The Incidence of FPL Rupture in Distal Radius Fractures Treated with Volar Locking Plate Fixation
Alyssa N Cook, BA; Paul Baldwin, MD; John R. Fowler, MD
University of Pittsburgh Medical Center, Pittsburgh, PA
Background: Distal radius fractures are the most common upper extremity fracture. Unstable fractures are often treated with open reduction and internal fixation (ORIF) using volar locking plate (VLP) fixation. Flexor pollicus longus (FPL) rupture and flexor tendon irritation are noted complications associated with VLP fixation. One proposed mechanism for these complications is prominence of the VLP secondary to plate design and/or placement. Complication rates of FPL rupture following distal radius ORIF are not well-defined for a large population and there is a paucity of recent studies.
Purpose: To evaluate post-ORIF FPL rupture and complication rates relative to Soong grade and to assess FPL rupture and complication rates overall in a large series of patients. The null hypotheses are that there is no difference in the rates of post-ORIF FPL rupture between Soong grades and there is no difference in FPL rupture rate when comparing plate designs.
Methods: A retrospective review was performed from January 2012 to December 2015. Subjects identified using CPT codes (25607, 25608, and 25609). Chart reviews were performed on 750 patients. Exclusion criteria were lack of VLP fixation, lack of post-operation follow-up, lack of available imaging and use of external fixation.
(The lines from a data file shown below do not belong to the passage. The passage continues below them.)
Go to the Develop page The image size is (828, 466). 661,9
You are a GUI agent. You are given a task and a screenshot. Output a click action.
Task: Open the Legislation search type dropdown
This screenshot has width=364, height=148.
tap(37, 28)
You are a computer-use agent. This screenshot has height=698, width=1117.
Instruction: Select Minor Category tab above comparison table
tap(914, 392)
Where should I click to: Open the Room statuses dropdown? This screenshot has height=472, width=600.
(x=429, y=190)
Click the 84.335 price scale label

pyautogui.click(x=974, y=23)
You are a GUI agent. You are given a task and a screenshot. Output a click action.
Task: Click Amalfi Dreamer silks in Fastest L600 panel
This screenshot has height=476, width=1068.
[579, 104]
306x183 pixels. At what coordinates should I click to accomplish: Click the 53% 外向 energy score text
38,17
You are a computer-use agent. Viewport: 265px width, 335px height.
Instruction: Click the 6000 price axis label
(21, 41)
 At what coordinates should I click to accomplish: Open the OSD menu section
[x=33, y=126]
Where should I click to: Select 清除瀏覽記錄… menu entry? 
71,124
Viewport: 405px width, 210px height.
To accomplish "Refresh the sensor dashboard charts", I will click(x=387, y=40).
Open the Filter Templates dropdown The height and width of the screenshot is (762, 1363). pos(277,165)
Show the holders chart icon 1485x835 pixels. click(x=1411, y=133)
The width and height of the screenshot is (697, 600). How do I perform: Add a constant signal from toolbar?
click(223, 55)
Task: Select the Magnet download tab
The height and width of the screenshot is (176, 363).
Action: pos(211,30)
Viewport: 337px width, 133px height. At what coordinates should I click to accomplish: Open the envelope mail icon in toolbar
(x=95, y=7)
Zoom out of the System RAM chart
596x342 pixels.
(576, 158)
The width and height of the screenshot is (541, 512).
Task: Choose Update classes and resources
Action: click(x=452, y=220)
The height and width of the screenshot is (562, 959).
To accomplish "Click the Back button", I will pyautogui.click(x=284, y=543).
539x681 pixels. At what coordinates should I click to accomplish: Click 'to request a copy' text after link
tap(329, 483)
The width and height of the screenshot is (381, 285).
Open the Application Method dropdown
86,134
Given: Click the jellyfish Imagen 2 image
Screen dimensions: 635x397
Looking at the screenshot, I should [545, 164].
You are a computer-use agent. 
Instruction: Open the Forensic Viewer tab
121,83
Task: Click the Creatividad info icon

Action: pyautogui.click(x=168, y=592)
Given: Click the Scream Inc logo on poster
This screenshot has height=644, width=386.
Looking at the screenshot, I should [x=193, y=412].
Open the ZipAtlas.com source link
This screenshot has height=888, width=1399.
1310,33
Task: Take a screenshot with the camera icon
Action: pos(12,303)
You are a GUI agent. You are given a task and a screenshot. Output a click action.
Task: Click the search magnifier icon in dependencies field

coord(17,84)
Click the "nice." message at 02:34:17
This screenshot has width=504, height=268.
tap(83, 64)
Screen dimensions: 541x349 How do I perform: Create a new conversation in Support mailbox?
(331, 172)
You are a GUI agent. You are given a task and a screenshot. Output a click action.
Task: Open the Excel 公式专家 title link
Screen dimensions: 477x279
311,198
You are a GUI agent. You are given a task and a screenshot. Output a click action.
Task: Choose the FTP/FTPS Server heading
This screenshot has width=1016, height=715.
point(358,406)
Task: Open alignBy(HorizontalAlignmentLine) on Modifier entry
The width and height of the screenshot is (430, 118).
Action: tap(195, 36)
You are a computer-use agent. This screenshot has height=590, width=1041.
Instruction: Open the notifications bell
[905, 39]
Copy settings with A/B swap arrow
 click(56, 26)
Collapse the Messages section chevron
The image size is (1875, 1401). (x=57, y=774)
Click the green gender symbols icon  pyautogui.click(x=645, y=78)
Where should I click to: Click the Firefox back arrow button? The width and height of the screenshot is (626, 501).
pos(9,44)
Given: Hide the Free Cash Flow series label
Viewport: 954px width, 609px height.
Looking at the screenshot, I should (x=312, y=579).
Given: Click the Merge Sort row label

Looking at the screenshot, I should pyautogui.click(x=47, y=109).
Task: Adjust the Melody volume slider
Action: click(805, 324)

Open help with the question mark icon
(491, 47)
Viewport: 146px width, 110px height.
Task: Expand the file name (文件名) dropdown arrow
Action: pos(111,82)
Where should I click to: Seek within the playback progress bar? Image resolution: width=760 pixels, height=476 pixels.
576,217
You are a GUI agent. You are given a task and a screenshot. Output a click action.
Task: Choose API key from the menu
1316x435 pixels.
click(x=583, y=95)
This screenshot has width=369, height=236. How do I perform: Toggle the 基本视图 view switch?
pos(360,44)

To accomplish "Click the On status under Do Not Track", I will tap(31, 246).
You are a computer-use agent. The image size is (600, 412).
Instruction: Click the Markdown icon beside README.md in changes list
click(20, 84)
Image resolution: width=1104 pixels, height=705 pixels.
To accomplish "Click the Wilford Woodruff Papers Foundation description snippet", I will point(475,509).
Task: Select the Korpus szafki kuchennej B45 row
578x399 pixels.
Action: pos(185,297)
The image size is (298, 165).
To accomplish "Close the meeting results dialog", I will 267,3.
Complications (tendon rupture, tenosynovitis, plate removal, CRPS, stiffness, persistent pain) were assessed at each post-operative visit. A hand-fellowship trained orthopaedic surgeon determined Soong grade. Data was collected on patients' age, injury date, operation date, plate type, and gender. T-tests were used to assess statistical significance.
Results: A total of 533 subjects met inclusion criteria (365 females, 168 males) with a mean age of 53. Flexor tenosynovitis was the most common complication (24%). No FPL ruptures occurred. Patients with complications averaged 52 years of age compared to 54 years of age in patients without complications, (p=0.31). Complication rates were not significantly different between genders. In both patients with and without complications, the mean time from injury to surgery was 5 days (p=0.96). Complication rates were not significantly different between fixation performed by upper extremity orthopedists (8.18%) and orthopedic trauma surgeons (8.16%) (p=0.99). Soong grades between patients with and without complications were not significantly different (p=0.53).
Discussion: In this series of 533 distal radius fractures that underwent ORIF with VLP, there were no FPL ruptures. The lack of FPL ruptures in this large series may reflect improved plate design technology and increased awareness regarding this complication.